# SOURCE DOCUMENT
>>>

Mon Nov 3, 2014, 04:06 PM
Nov 2014

There are two major problems.

1) They haven't raised enough money. They are more than $10 million form the stated amount they need to begin construction.

2) Kentucky is threatening to withdraw tax incentives. When the Ark Park posted employment policies online that required faith statements and pledges, Kentucky balked. Such things are fine for a private non-profit (no matter how nutty), but the for profit company managing the ark park project cannot run afoul of employment discrimination laws while sucking at the public teat of tax abatements.

Oh hell, a bonus one:

Attendance at the Creation "Museum" is falling off. Apparently, every creationist nut that wants to see it already has, and those of us who want to gawk at ignorance aren't going to pay for it twice.

yellowcanine

(35,701 posts)
5. Not surprising that attendance is falling off. At $30 (Seniors $24) a pop who
Mon Nov 3, 2014, 04:35 PM
Nov 2014

is going to pay to see a bunch of cheesy dioramas with plastic dinosaurs? Kids under 5 are free and kids 6-12 used to be $16 but are now free also in 2014. What that tells me is they have had trouble selling tickets. (My guess is that it is quite easy to get deep discounts on the prices anyway if you go through your church or whatever). And it is downright laughable that the tickets ARE GOOD FOR 2 DAYS because "there is so much to see you can't see it all in only one day." So if I plunk down my $30 and come back the second day am I counted as 1 visitor or 2 visitors?

<<<

# WORK INSTRUCTIONS
• 1. In the Ark Park thread, swap "Kentucky" for "Ohio" in the passage starting at "Mon Nov 3, 2014, 04:06" and ending at "for it twice.".
• 2. Answer these from the Ark Park thread:
(a) How far short of the stated amount needed to begin construction is the fundraising?
(b) What is the ticket price for seniors?
(c) For how many days are the tickets good?
Answer from the Ark Park thread alone.

# RECORD EXTRACTS
>>>

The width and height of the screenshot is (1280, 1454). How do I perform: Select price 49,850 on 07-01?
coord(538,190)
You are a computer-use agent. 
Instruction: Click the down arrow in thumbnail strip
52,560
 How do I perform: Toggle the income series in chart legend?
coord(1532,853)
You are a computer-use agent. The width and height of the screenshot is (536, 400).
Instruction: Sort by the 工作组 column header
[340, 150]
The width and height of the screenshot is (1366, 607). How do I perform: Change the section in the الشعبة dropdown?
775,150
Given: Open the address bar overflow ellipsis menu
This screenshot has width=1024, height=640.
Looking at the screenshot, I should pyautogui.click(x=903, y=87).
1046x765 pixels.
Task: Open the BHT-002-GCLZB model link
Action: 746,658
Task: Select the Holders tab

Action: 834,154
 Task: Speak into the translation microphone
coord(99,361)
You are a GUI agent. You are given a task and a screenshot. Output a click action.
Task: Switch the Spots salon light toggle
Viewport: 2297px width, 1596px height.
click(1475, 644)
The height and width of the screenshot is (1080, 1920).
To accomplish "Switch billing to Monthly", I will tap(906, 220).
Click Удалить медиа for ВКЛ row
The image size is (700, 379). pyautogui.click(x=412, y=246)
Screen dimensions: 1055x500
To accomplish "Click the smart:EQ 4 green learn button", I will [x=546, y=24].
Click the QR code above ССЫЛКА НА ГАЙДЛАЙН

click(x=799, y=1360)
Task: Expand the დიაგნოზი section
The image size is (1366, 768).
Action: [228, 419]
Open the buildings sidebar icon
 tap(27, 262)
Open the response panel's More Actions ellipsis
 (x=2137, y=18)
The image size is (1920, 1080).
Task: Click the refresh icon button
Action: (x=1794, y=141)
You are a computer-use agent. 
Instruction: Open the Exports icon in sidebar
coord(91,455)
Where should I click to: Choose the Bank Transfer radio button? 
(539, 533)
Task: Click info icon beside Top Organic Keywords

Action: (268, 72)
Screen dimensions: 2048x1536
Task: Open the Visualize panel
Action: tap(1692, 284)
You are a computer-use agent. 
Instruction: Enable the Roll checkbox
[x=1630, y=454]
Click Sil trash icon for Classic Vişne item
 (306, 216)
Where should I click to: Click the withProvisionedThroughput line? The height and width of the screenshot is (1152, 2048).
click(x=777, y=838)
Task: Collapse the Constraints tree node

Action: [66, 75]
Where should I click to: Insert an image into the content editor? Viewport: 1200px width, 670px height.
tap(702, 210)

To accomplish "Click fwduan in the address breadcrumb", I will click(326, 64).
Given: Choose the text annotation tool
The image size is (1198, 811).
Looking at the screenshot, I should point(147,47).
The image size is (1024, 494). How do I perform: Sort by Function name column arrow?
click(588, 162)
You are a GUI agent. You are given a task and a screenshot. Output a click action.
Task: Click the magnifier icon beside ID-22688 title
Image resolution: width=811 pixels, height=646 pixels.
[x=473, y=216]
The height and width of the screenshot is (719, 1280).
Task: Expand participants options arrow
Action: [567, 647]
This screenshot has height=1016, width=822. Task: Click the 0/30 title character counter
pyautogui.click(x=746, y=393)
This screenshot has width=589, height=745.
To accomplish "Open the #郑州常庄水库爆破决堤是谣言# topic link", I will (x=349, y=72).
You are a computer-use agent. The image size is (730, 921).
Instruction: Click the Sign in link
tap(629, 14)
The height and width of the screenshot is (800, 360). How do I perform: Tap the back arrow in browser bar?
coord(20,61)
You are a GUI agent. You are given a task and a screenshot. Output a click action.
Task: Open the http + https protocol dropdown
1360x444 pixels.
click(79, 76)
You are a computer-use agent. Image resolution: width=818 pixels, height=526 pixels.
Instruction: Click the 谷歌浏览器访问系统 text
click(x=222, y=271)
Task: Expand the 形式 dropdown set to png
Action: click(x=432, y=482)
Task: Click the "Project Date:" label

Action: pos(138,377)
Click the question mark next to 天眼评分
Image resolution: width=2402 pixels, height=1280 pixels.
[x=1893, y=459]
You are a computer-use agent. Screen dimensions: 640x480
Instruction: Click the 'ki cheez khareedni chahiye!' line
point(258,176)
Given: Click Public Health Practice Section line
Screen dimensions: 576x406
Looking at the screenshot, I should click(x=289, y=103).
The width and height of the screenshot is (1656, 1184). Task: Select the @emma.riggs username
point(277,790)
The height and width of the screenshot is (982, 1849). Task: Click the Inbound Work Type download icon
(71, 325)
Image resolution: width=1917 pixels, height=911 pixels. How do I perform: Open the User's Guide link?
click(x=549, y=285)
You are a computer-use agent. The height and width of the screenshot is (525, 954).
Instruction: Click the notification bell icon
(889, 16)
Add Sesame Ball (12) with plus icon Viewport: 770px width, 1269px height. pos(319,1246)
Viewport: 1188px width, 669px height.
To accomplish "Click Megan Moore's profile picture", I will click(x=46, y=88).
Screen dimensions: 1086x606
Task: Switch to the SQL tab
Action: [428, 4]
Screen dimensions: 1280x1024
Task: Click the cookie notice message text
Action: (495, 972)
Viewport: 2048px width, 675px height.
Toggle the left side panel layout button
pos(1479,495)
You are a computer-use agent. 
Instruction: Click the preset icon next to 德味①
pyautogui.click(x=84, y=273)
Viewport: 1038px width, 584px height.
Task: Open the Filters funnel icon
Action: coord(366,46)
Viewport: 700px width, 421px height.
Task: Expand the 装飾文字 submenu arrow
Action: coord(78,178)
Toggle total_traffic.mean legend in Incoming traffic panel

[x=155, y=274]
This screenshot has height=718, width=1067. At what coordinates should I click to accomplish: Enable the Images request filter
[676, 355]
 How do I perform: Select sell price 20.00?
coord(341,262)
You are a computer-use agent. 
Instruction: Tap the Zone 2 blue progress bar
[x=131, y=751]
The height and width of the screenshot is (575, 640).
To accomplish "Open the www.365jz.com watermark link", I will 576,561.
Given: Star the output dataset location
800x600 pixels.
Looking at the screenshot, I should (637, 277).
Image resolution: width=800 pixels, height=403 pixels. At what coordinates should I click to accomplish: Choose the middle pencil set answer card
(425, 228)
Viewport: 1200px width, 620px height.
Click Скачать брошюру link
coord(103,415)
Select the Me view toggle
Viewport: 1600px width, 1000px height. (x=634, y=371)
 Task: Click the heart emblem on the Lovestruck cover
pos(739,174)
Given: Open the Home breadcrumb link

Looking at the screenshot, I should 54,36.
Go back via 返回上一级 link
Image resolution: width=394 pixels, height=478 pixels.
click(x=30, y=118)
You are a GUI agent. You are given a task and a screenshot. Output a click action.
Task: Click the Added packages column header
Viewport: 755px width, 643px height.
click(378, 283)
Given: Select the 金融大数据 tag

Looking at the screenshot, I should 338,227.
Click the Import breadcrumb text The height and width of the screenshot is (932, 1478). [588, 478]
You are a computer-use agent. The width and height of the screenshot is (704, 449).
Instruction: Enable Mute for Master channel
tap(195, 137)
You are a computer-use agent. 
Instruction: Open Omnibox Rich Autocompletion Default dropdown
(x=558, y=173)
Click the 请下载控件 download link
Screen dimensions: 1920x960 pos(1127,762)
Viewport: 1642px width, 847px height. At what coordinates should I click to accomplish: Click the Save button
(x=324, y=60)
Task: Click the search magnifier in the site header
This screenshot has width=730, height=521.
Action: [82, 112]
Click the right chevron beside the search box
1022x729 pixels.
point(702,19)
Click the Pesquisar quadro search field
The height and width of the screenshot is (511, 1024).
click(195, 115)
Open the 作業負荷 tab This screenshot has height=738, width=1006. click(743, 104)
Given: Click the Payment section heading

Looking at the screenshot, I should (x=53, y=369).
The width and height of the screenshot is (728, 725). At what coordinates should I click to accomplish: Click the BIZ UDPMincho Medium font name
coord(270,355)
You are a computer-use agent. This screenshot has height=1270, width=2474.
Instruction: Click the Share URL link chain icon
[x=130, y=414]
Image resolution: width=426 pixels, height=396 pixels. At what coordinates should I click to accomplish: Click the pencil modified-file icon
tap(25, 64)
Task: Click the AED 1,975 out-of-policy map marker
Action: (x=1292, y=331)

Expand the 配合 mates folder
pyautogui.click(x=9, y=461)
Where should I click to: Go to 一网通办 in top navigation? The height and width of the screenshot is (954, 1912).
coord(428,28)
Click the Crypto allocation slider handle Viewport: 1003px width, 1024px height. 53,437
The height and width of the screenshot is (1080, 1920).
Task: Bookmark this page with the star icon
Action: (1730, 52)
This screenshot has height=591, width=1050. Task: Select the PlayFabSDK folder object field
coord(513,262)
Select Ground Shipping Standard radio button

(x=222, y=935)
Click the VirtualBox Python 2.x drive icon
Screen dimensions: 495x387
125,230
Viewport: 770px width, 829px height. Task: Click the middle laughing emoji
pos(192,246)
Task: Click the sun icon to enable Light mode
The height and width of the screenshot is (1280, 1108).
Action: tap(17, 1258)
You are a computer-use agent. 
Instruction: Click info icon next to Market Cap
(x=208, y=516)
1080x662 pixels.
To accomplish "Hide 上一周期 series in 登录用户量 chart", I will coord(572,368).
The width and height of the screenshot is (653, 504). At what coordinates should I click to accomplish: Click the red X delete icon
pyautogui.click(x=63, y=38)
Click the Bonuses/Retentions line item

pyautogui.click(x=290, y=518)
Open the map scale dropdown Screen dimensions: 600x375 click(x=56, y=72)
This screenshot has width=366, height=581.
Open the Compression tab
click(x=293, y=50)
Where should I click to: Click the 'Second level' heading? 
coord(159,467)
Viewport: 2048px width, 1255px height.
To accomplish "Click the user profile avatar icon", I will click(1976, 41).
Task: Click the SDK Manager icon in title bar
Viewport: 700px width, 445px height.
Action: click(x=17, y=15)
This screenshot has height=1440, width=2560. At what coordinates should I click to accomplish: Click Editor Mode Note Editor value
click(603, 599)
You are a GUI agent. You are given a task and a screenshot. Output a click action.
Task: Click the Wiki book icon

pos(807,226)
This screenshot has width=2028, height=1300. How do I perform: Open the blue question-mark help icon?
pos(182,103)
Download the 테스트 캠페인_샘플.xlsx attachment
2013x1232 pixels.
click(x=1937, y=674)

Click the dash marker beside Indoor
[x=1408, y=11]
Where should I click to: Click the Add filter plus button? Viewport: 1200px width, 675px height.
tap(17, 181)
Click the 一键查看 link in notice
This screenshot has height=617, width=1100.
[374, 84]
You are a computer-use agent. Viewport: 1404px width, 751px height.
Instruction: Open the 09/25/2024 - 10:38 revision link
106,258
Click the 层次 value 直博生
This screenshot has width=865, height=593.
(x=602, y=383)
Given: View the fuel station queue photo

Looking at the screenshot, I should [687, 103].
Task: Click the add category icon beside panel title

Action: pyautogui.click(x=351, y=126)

<<<

# SOLUTIONS TO THE PROBLEMS
• 1.
Mon Nov 3, 2014, 04:06 PM
Nov 2014

There are two major problems.

1) They haven't raised enough money. They are more than $10 million form the stated amount they need to begin construction.

2) Ohio is threatening to withdraw tax incentives. When the Ark Park posted employment policies online that required faith statements and pledges, Ohio balked. Such things are fine for a private non-profit (no matter how nutty), but the for profit company managing the ark park project cannot run afoul of employment discrimination laws while sucking at the public teat of tax abatements.

Oh hell, a bonus one:

Attendance at the Creation "Museum" is falling off. Apparently, every creationist nut that wants to see it already has, and those of us who want to gawk at ignorance aren't going to pay for it twice.

• 2.
(a) More than $10 million
(b) $24
(c) 2 days